LuckySantangelo35 · 20/09/2023 10:14

@Amgelima

have you asked him how do other men manage to not be absolute knobheads towards their wives?

QueenCamilla · 20/09/2023 10:14

I always thought there's something deeply wrong with the "baby machine" people. Fetishism, or control issues, or a massive psyshological void that doesn't allow full engagement with the rest of the life out there. This just confirms it.

Sort out any contraception that you can rely on OP. Start putting a plan together on how to live a fulfilling life without this awful man. He will get much worse in due time.

"Other women can do it?" Other women would love to kick him in the balls!

Bumply · 20/09/2023 10:18

I feel tired reading this. I had my boys at 35 and 39 and they've only just moved out now I'm 60 (eldest was away 4 years at uni then came back for a year)

Liking the baby stage is one thing. Wait until they're pre teen and teenagers and see if it's still fun for you all and as older parents too.

His prioritising his wishes over your health and well-being is worrying.

If there was an 'accident' with the condoms and you got pregnant would you want a termination or would you keep it but resent it having happened? How much 'fun' would that be for him?

Sceptre86 · 20/09/2023 10:19

My dh wanted a 3rd, I was on the fence. He left me to it and I decided on a third child eventually (2 years after he first suggested it)and dd2 is now 2. I now would like a 4th but he wouldn't as he is worried about my needing to have a 4th section and the difficulties I have in my last trimester as well as my recovery afterwards. My point of sharing is that it's not his decision to make just as it wasn't my dh's. The choice ultimately should always be left to the woman as we take the risks associated with pregnancy. If your heart isn't in it then he should respect that.

Spambod · 20/09/2023 10:22

44 years old a 5, 7 and 9 year old. Post surgery, lots of nappies, feeding, nights. I cant imagine how hard all of that would be to juggle. What is your husband practical plan for this to work rather than his fantasy of a gaggle of kids. I am guessing he is not very hands on.

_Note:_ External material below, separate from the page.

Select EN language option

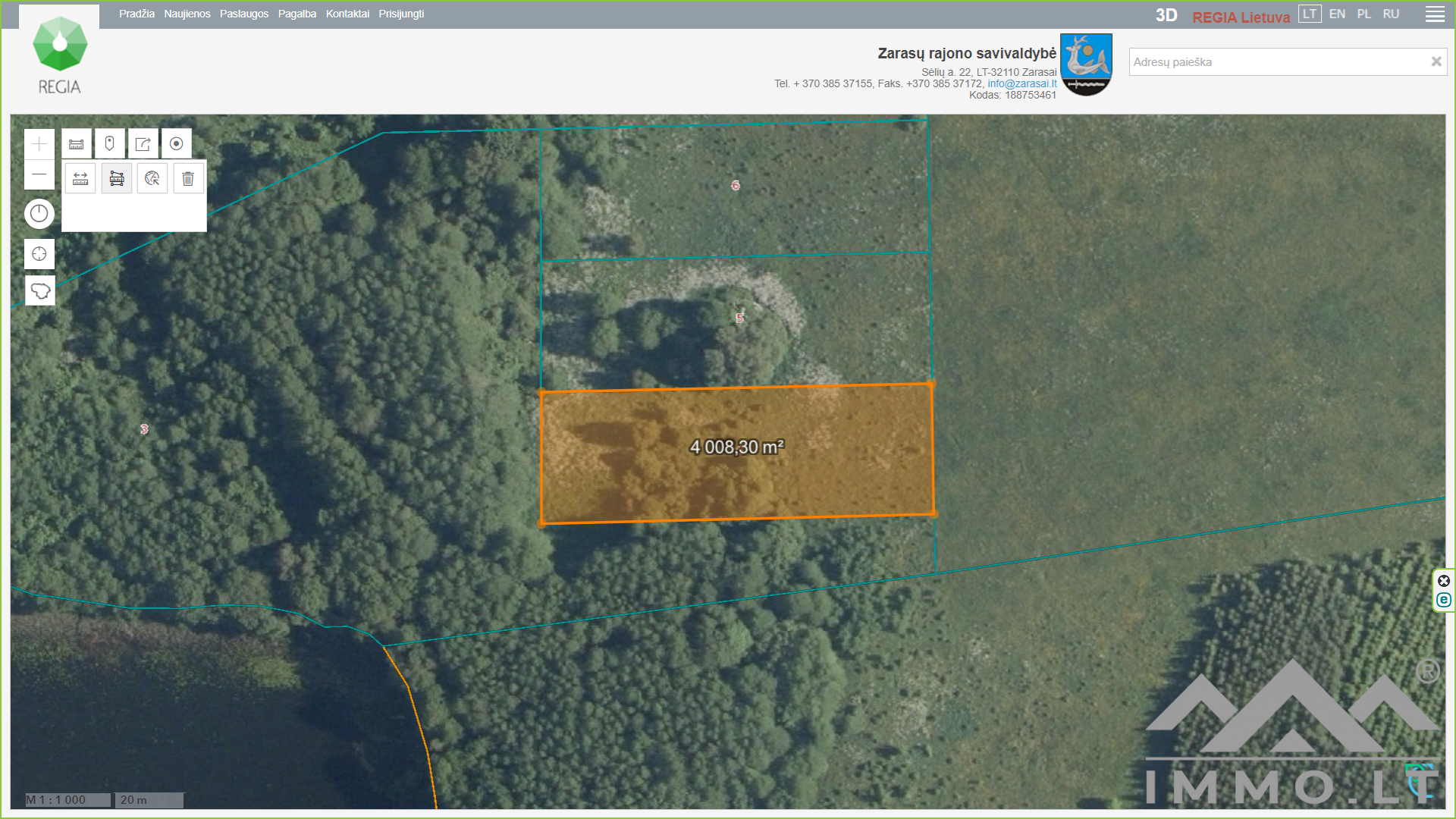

PerfectMatch · 20/09/2023 10:23

He sounds pretty awful OP. Definitely don't have another baby with him. Personally I would arrange to go and get my tubes tied.

DuploTrain · 20/09/2023 10:27

Your DH sounds really unpleasant quite honestly. Does he have any care for you as a person? You don’t seem to be entirely sure.

Personally I would not have sex until the contraception is entirely sorted. Would you be prepared to have a termination if the condoms failed? It doesn’t seem likely he would support you in this.